As clouds continue to gather over Europe’s economy, the European Central Bank imposed another large interest-rate increase on Thursday, as policymakers tried to quickly quell the region’s record-high inflation.
The central bank, which sets monetary policy for the 19 countries that use the euro, raised interest rates by three-quarters of a percentage point, matching the previous increase last month. After a slow start in raising rates — its July increase was the first in more than a decade — the bank said it had rapidly tightened its policy stance as inflation has proved worse and more persistent than the bank expected.
In just three months, the bank has raised rates by 2 percentage points, the fastest pace of tightening in the bank’s two-decade history.

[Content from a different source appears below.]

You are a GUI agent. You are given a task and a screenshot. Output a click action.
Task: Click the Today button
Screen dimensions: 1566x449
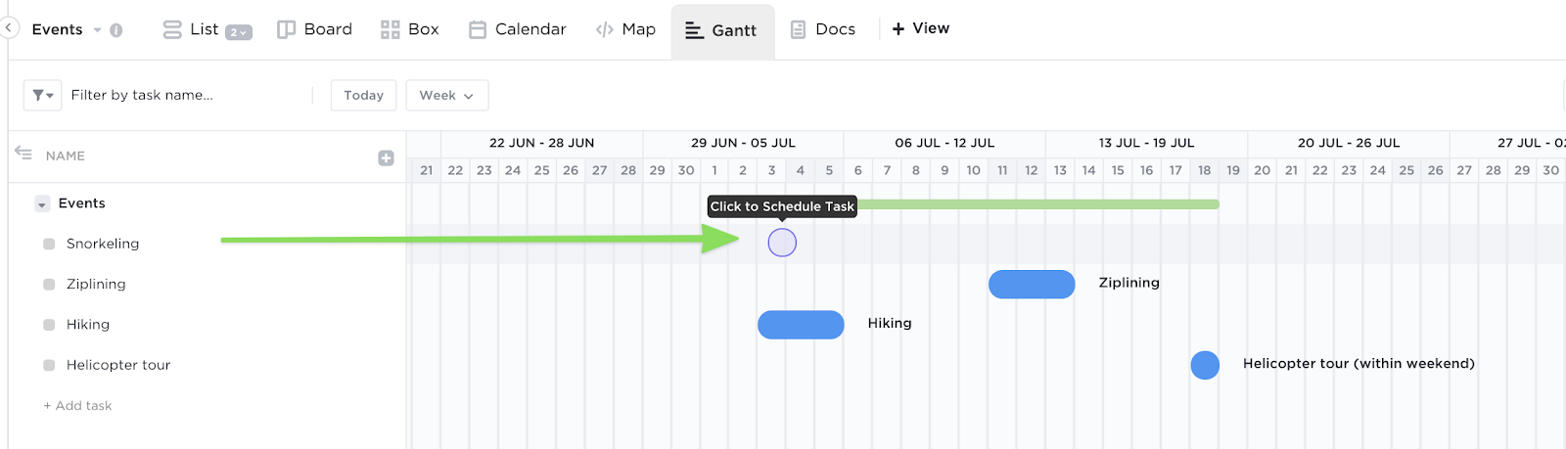pyautogui.click(x=363, y=95)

Consumer prices rose 9.9 percent on average in the eurozone in September from a year earlier, the fastest pace on record, driven by energy and food prices. The bank targets a 2 percent inflation rate.
“Inflation remains far too high and will stay above the target for an extended period,” Christine Lagarde, the president of the central bank, said at a news conference in Frankfurt on Thursday.
The bank’s policy stance is intended to weaken the forces pushing up demand and guard against the risk that inflation expectations persistently shift higher, she said.
“We are not done yet; there is more ground to cover,” Ms. Lagarde said.
But the central bank provided few details about the precise path of interest rate hikes. Ms. Lagarde said the bank had made “substantial” progress in withdrawing easy money from the eurozone, and while interest rates would rise further, the number and magnitude of upcoming moves would be decided based on data at each policy meeting. Because of the heightened uncertainty, it was unhelpful to provide too much forward guidance, she added.
The challenges facing central bankers have increased in the past few months as lawmakers have taken more steps to protect households and businesses from rising prices, especially high energy bills. Central bankers have warned that fiscal policy must not work at odds with monetary policy. Britain has become an international example of this risk. Last week, Liz Truss resigned as prime minister after her tax cuts provoked turmoil in financial markets.